→ Selection:
────────
Querying DataONE
================


.. TODO::
   - Attribute mapping to the list prepared previously
   - Attribute mapping to sysmeta docs
   - SOLR examples, specific to Mercury


This document has been DEPRECATED: Please see :doc:`SearchMetadata`



..
   Content here is preserved for notes until the search API is completed.
   Synopsis
   --------
   
   This document provides an outline for approaches to querying content available
   in DataONE through the ``/object/`` collection exposed by the CNs and MNs
   (i.e. :func:`MN_replication.listObjects` and :func:`CN_query.search`
   methods). The same approach can be applied to the ``/log/`` collection exposed
   by the CNs and MNs (i.e. the :func:`CN_query.getLogRecords` and
   :func:`MN_crud.getLogRecords` methods).
   
   There are three types of query that can be readily supported by CNs
   (name-value pairs, Metacat path query, and Mercury SOLR query), and at least
   one by MNs (name-value pairs). There may also be additional query types
   specified in the future (e.g. CQL, SPARQL).
────────
→ Given data:
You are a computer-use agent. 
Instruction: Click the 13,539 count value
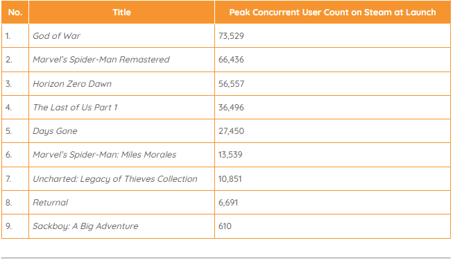pos(230,155)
────────
→ Exercise requirements:
**a)** In the DataONE querying text, which three query types can CNs readily support?
**b)** Write the next part of the DataONE querying text, picking up after its last sentence.

→ Outputs:
**a)** Name-value pairs, Metacat path query, and Mercury SOLR query.

**b)**
   Overview
   --------
   
   The basic model is that a query applied against a collection acts as a filter,
   restricting the results to only those objects whose properties match the
   supplied query expression. The default, or unfiltered view of the collection
   shows all objects (that the user is authorized to access). The query does not
   shape the result, i.e. it does not indicate which fields are returned or the
   structure of the response.
   
   There seems to be two basic types of query that need to be supported. One is
   querying against fairly distinct and controlled object attributes that are for
   the most part, defined by the DataONE system ("system queries"). The other is
   for queries that apply to the content of objects that are contributed to
   DataONE ("content queries"). In this case, the content, structure, and even
   representation is essentially uncontrolled, and so may vary considerably
   across the universe of objects that are managed by DataONE.
   
   A longterm goal would be to support a query syntax that is expressive enough
   to enable precise discovery of content but also simple enough that at least
   common queries can be expressed in a URL.
   
   There are three types of query expression that can be supported easily with
   the initial version of the DataONE cyber-infrastructure:
   
   1) Simple name-value pairs combined together with a single logical operator
   (e.g. AND).
   
   2) The Path Query syntax / structure that is used by Metacat. This is a
   potentially very expressive query that is encoded in an XML structure, and so
   can be unwieldy for passing in a URL (POST is typically used) or generation by
   hand.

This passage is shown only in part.